» The data:
━━━━

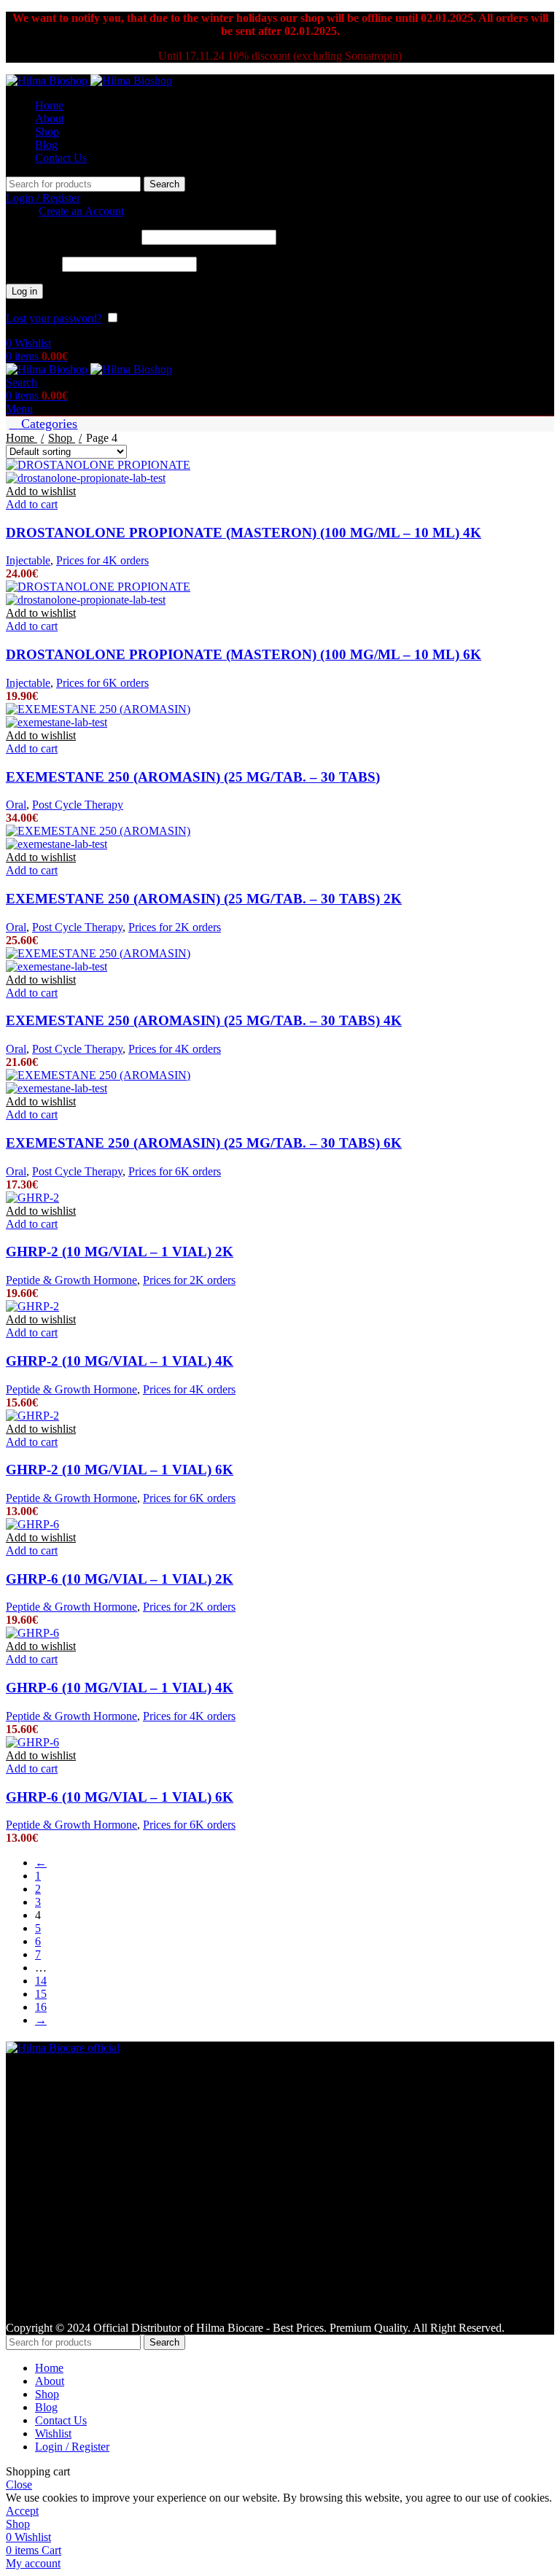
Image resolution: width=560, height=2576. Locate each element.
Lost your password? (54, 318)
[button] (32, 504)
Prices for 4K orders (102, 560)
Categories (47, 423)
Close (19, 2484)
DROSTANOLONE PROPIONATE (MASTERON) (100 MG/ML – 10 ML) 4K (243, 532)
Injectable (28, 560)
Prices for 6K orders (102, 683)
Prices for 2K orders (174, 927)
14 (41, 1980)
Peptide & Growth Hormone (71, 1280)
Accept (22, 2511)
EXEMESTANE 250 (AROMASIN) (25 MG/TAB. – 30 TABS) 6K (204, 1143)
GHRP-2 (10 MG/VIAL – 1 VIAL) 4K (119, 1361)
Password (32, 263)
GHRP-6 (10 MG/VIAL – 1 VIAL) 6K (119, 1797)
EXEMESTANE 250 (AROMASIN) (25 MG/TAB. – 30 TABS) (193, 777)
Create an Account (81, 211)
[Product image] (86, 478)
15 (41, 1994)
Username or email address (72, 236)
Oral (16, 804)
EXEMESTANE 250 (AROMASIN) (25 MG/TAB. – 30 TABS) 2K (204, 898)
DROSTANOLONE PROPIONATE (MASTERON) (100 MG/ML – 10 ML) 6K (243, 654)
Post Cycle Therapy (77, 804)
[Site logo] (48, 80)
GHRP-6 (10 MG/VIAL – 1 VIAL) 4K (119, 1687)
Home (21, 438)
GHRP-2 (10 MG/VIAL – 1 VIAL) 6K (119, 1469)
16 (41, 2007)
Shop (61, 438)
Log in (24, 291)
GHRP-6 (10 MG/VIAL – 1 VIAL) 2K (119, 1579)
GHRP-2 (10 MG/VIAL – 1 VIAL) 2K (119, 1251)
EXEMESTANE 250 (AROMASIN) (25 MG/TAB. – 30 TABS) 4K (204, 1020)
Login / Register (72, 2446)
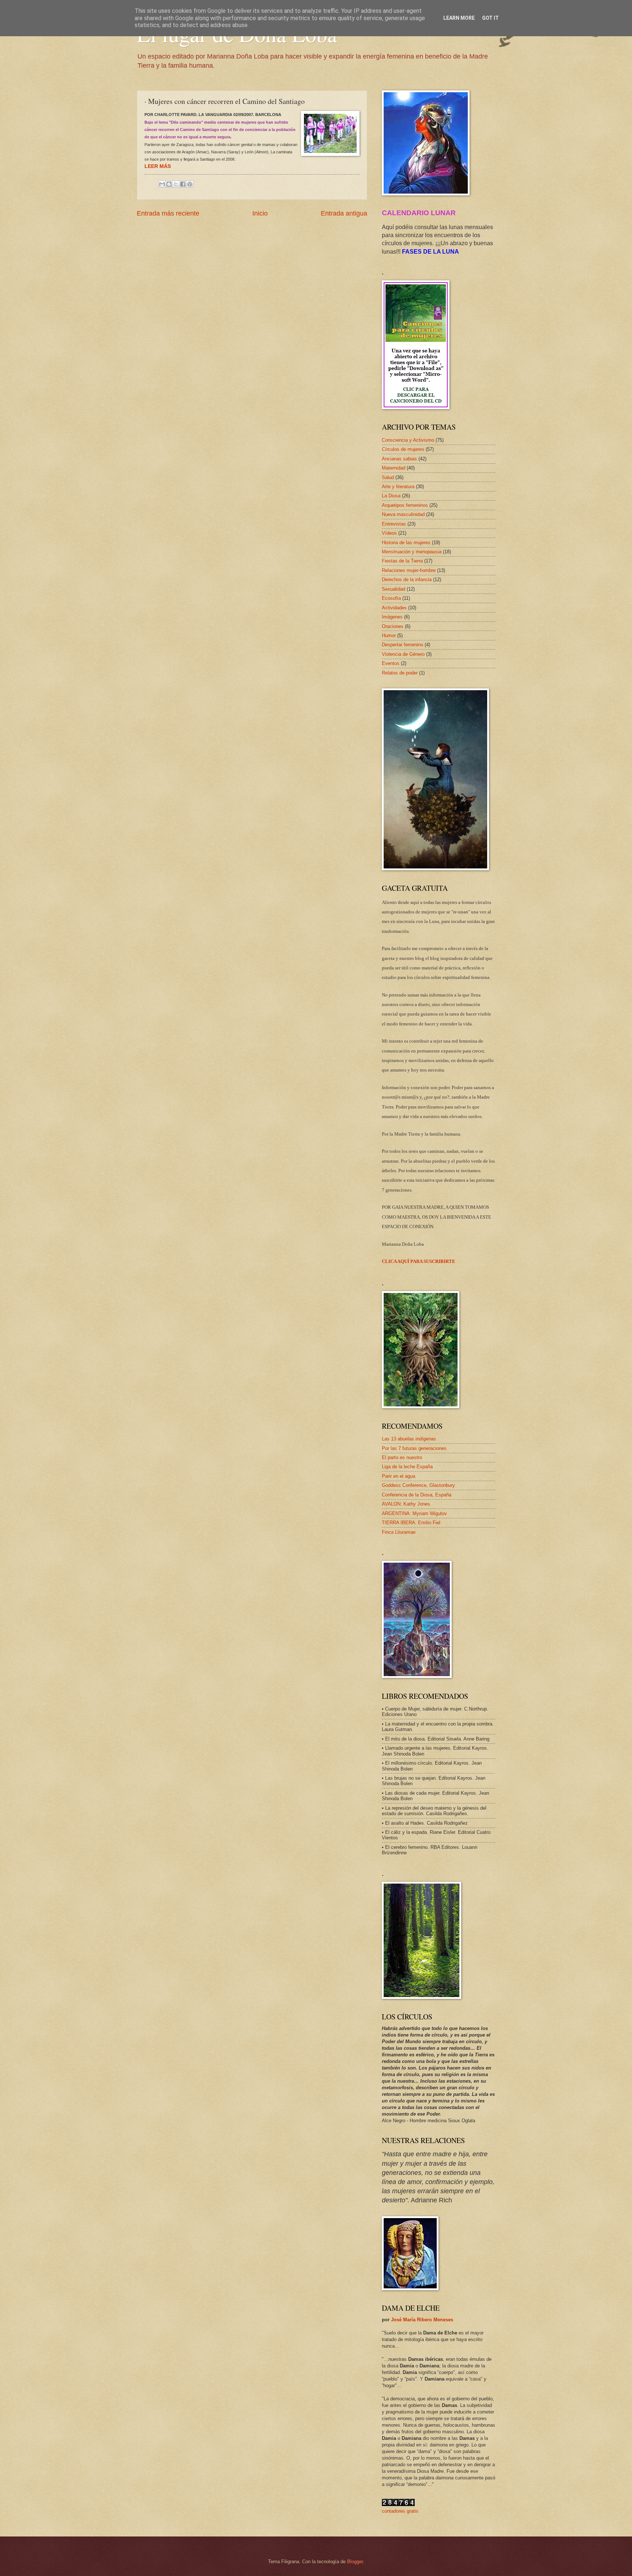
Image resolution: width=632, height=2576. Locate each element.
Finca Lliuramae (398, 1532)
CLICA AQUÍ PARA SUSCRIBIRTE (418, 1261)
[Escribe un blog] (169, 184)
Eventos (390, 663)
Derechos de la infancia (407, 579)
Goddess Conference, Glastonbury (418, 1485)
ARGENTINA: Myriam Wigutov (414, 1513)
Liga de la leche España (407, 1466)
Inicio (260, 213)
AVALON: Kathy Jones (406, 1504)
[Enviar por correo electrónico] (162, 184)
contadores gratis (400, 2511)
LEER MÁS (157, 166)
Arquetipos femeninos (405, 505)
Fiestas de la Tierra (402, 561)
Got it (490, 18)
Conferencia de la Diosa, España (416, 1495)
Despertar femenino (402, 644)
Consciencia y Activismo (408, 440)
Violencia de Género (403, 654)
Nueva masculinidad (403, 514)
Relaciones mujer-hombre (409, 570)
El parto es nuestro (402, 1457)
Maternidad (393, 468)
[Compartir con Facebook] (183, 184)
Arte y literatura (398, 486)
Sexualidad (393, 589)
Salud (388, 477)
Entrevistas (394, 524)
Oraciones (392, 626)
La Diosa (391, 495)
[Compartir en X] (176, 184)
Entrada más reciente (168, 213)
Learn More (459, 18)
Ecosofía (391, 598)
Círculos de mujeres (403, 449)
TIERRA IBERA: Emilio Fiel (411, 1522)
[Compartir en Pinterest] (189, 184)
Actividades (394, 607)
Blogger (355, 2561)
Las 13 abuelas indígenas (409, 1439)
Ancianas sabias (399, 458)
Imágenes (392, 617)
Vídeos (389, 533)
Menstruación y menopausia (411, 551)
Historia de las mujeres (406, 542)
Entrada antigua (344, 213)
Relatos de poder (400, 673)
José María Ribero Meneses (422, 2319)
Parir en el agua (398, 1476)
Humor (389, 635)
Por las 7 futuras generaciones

━━━━

» Prompt: Starting with the line that contains "Relatos de poder (400, 673)", return every line through the last one of the records, exactly as written.

» Your solution:
Relatos de poder (400, 673)
José María Ribero Meneses (422, 2319)
Parir en el agua (398, 1476)
Humor (389, 635)
Por las 7 futuras generaciones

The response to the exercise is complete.